AstraZeneca and Amgen are proving the axiom that one man’s trash is another man’s treasure. U.K.-based AstraZeneca is buying and intends to eventually employ 400 at a Colorado biologics plant that Amgen last year closed as part of its massive two-stage move to lay off 4,000 people.

AstraZeneca said today that it has bought the plant and will immediately start refurbishing it, with the expectation that it will be ready to go in 2017. The addition doubles AstraZeneca’s biologics capacity in the U.S., which it said is needed given that half of the 120 drugs in its pipeline are large-molecule candidates, including 30 in the clinic.

“This site will play an important role in our future commercial production and give AstraZeneca and MedImmune, our global biologics research and development arm, the flexibility and capacity to meet the needs of our rapidly growing biologics portfolio,” Pam Cheng, executive VP of operations and IT for AstraZeneca.

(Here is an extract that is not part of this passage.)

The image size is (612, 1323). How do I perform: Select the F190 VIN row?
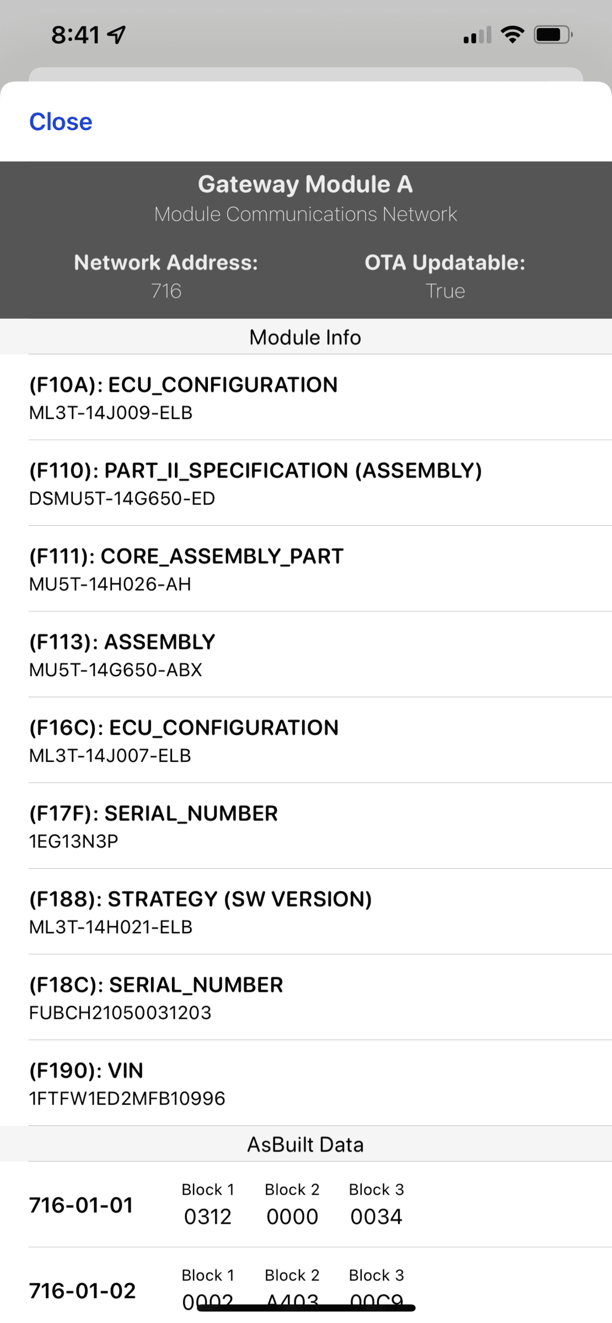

Like other drugmakers, AstraZeneca is turning more to large-molecule, large-profit specialty drugs to drive its future. Hammered by generic competition for blockbuster acid reflux drug Nexium, AstraZeneca has been working to reprioritize its pipeline, trying to break into the hot immuno-oncology field and cancer vaccines. In August MedImmune unit announced a development deal worth up to $727 million to acquire exclusive rights to Inovio Pharmaceuticals’ ($INO) HPV cancer vaccine INO-3112 and to develop additional cancer vaccine candidates.

With more biologic drugs in its future, AstraZeneca has been making sure it has the capacity to produce them. Last year it laid out plans to invest more than $200 million to expand a biologics facility in Frederick, MD, then followed that in May with the announcement that it would build a $285 million biologics facility in Sweden where it will add 250 jobs. It said the Sweden project was one piece of a “three-part program to expand AstraZeneca’s biologics manufacturing capabilities,” details of which will be provided in “coming years.”

The 300,000-square-foot plant AstraZeneca is getting from Amgen is in Boulder. Amgen put a For Sale sign on the facility last year after deciding it would be sacrificed as part of its plan to boost its share price by cutting its employee roster. The California biotech first said a 15% cut was in order, along the lines of 2,900 people. Two months later it expanded the reduction to 20% of its 20,000 person workforce, with another 1,100 jobs targeted as active investor Dan Loeb was breathing down its neck to break up the company into more efficient pieces. The company’s share price has since grown more than 12%. Its staged cuts in the Boulder area amounted to about 650 people.